Some solutions the bill addresses include loan forgiveness for students who commit to staying in Vermont to work or to start businesses, increased funding for vocational training, more apprenticeship opportunities for people who work in the building trades, and addressing staffing shortages in health care.
Addressing the housing crisis
However, as Kornheiser and other lawmakers at the breakfast emphasized, the biggest problem facing the state is the lack of housing at all income levels.
“It’s the top concern for Vermonters right now,” said Senate President Pro Tem Becca Balint, D-Brattleboro, with access to affordable child care and rising energy costs not far behind.
Balint said that the housing crisis affects the worker shortage in Vermont because while the unemployment in the state is at an all-time low, prospective workers are having a hard time finding an affordable place to live.
“People want to move here, but they can’t find a place to live,” said Rep. Michelle Bos-Lun, D-Westminster.
One group of people who are feeling that pinch, she said, are the nearly 100 Afghan refugees who arrived in Vermont over the past few months.
Bos-Lun said most are in the process of moving from their temporary quarters at the School for International Training in Brattleboro, and are ready to work in the community, “but we need more housing for everyone.”
A perennial complaint among Vermonters — the byzantine system that funds education — may finally get straightened out with the passage of S.287, a Senate bill designed to improve student equity by adjusting the school funding formula.

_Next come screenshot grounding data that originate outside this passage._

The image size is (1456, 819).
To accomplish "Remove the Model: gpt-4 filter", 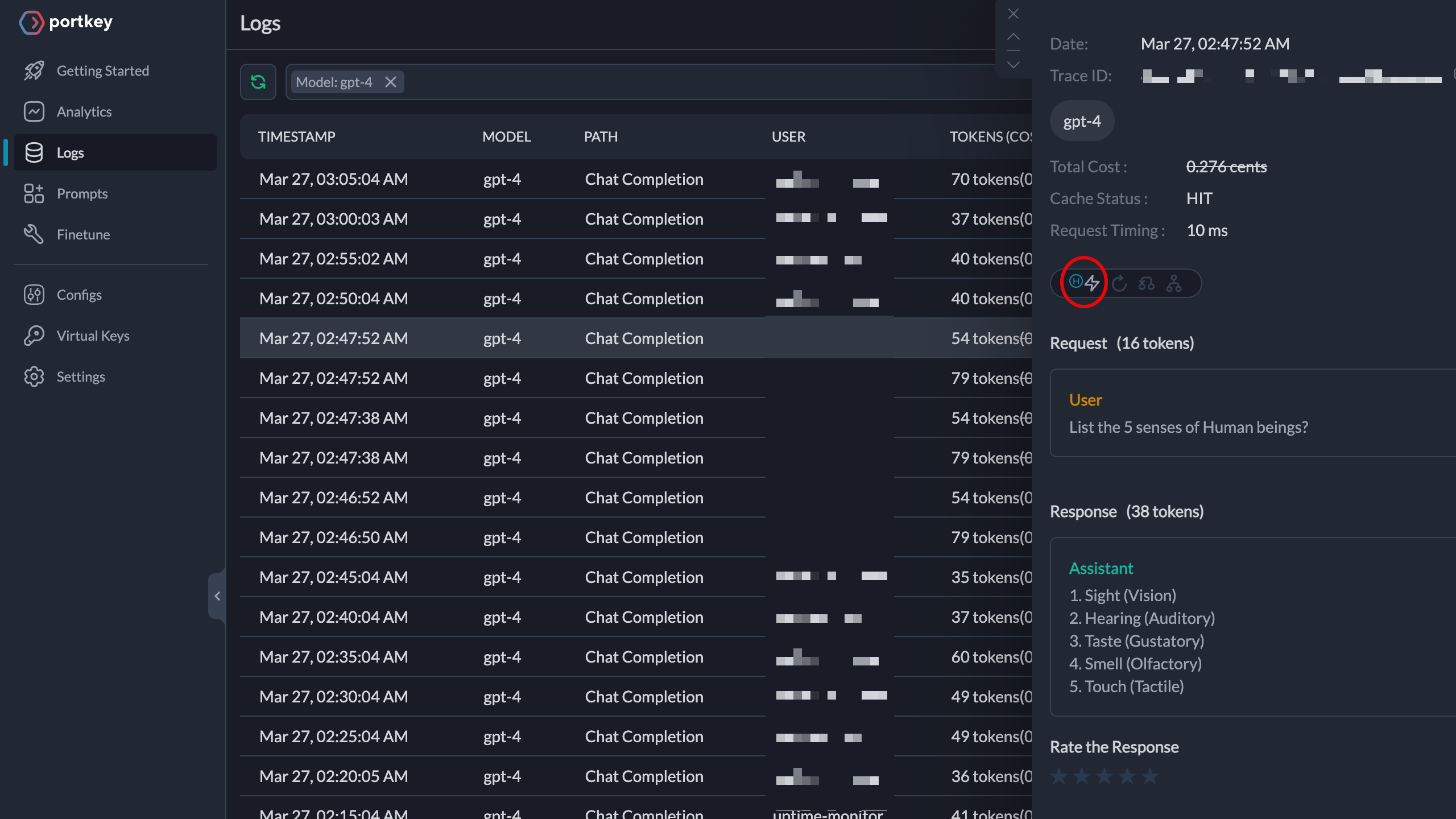I will coord(391,82).

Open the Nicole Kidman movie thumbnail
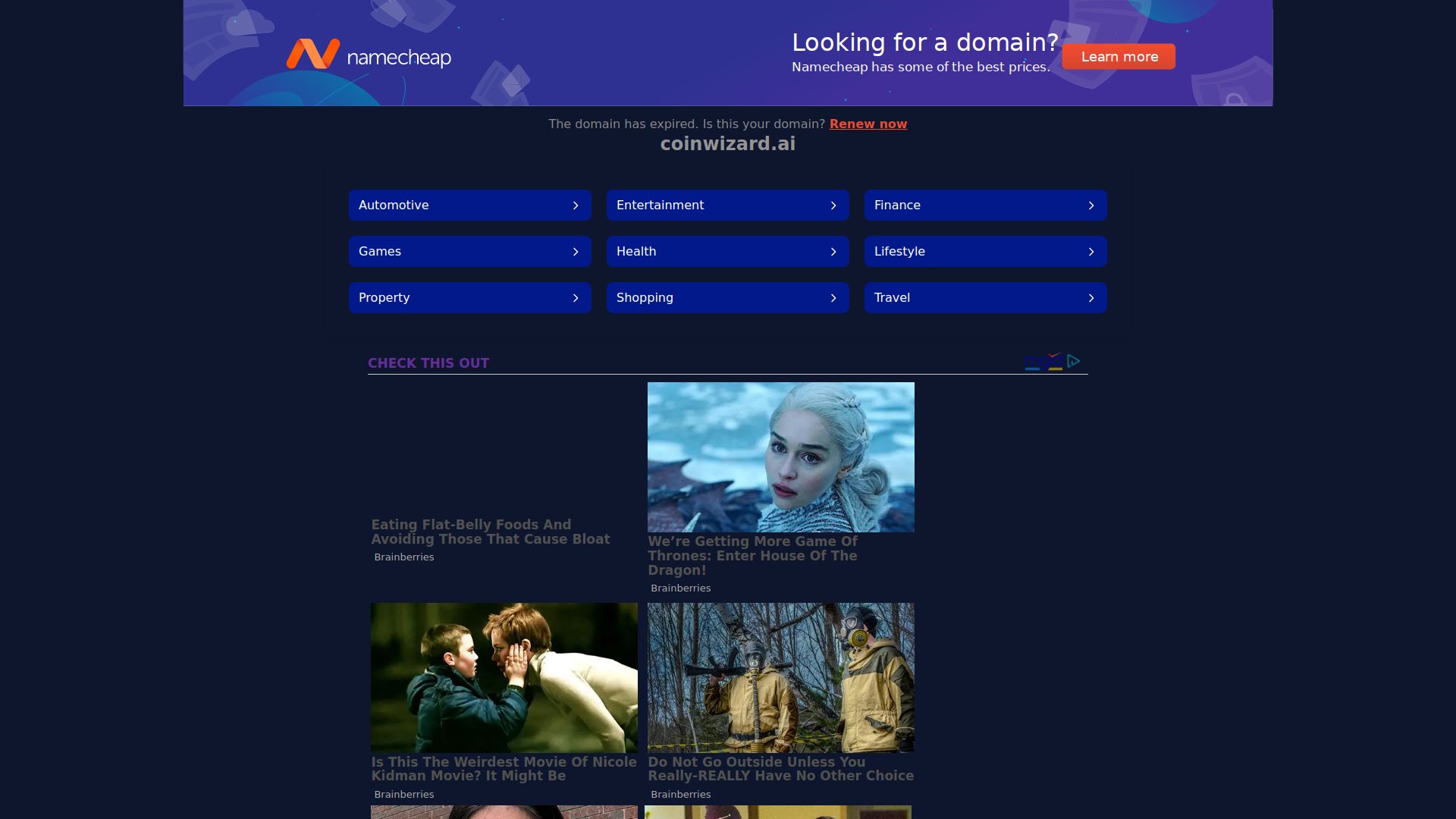click(x=504, y=677)
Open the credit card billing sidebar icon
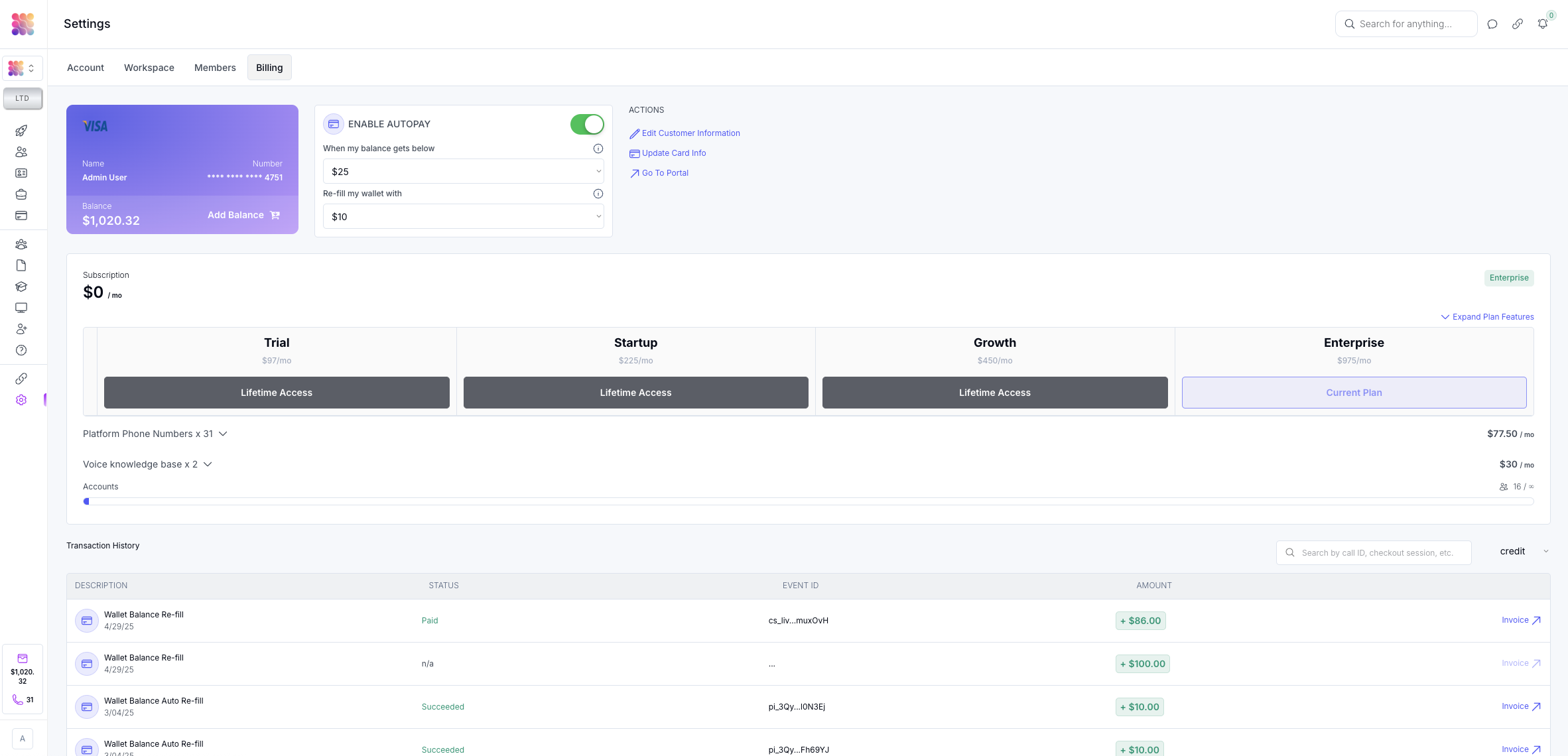 pos(21,216)
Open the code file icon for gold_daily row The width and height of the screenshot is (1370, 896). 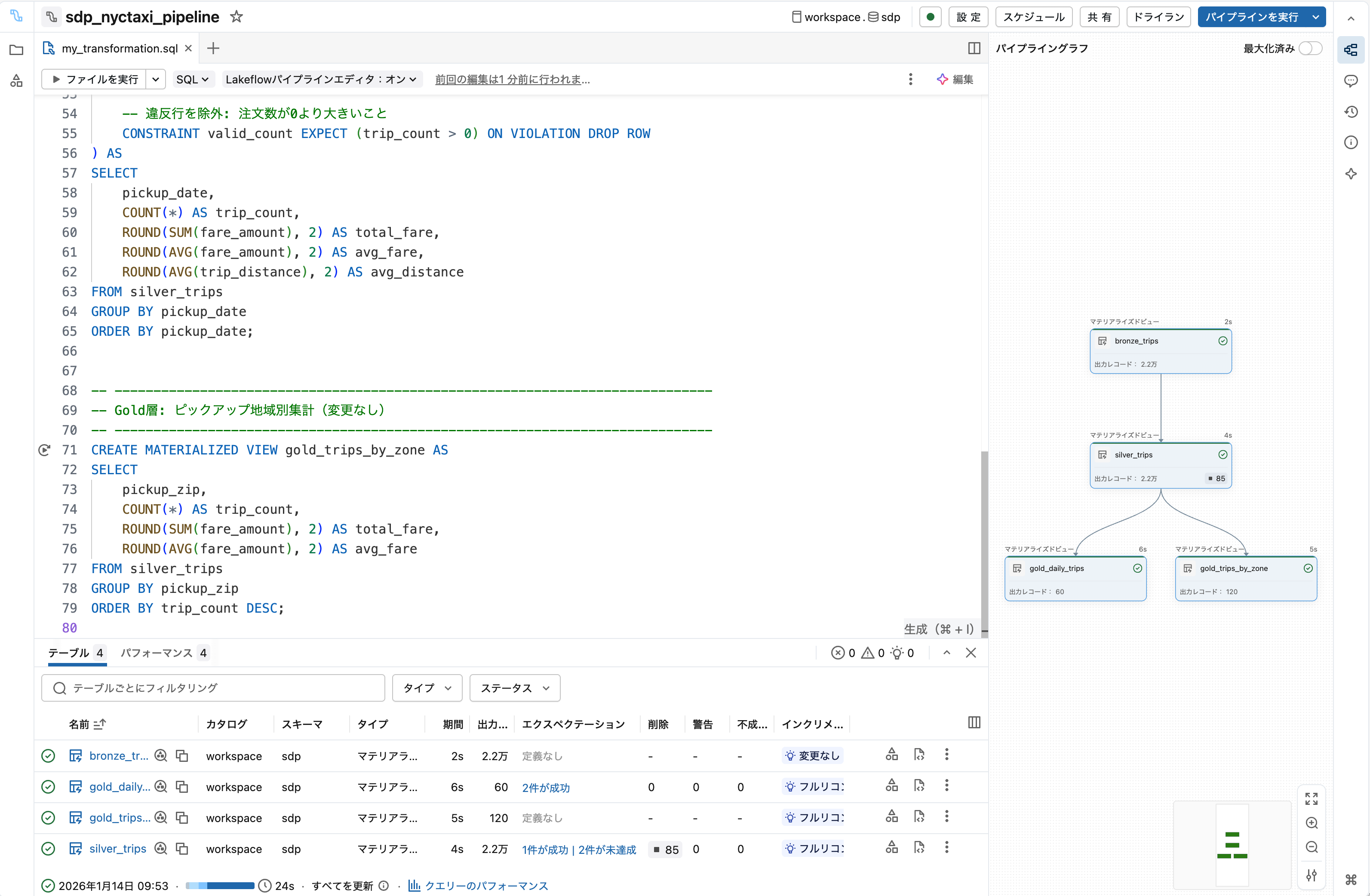(x=919, y=786)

Rep. Laura Sibilia, I-Dover, said the House is ready to pass the bill, which changes pupil “weighting,” the system that accounts for additional costs associated with educating students who are living in poverty or who speak a language other than English.
For the past few years, Sibilia has said this formula has left many rural school districts underfunded. She says it is essential to reform it “in order to know we are providing equitable access to resources for all of our students, and that we have a tax system that is fair throughout our state.”
“Right now, since Act 60, that system has been out of balance and created harm,” Sibilia said.
Some of the local lawmakers in attendance at the breakfast said that the districts they now represent will change, starting with the 2022 election.
The once-a-decade process of redistricting, based on population changes in the 2020 U.S. Census, has been going on over the past few months and had led to some new districts being drawn up.
According to the new House and Senate district maps for Windham County that were approved by the Senate last week and now await Gov. Phil Scott’s signature, Coffey’s Windham-1 district of Vernon and Guilford is unchanged, while Sibilia’s current district on the western edge of Windham County has been dismembered.
A new Windham-2 district — encompassing Dover, Jamaica, Wardsboro, Stratton, and Somerset — has been created. Readsboro, Searsburg, and Stamford, Bennington County towns that Sibilia currently represents, have been shifted into a new Bennington County district with Pownal.
Londonderry has been moved into a revised Windham-Windsor-Bennington district with the towns of Winhall, Weston, and Andover, while Windham has been moved into a new Windsor-Windham district with the towns of Athens, Grafton, and Chester.
The new Windham-3 district now consists of Rockingham, Westminster, and Brookline, while the new Windham-4 now contains just two towns, Putney and Dummerston.
Windham-5 will cover Townshend, Newfane, and Marlboro, and Windham-6 has just three towns — Wilmington, Whitngham, and Halifax.
Brattleboro keeps its three districts — which will be now be known as Windham-7, Windham-8, and Windham-9 — with some subtle shifts to district lines within the town.
As for Windham County’s two Senate seats, their boundaries will remain, with the exception of Londonderry and Wilmington shifting into Bennington County’s Senate district.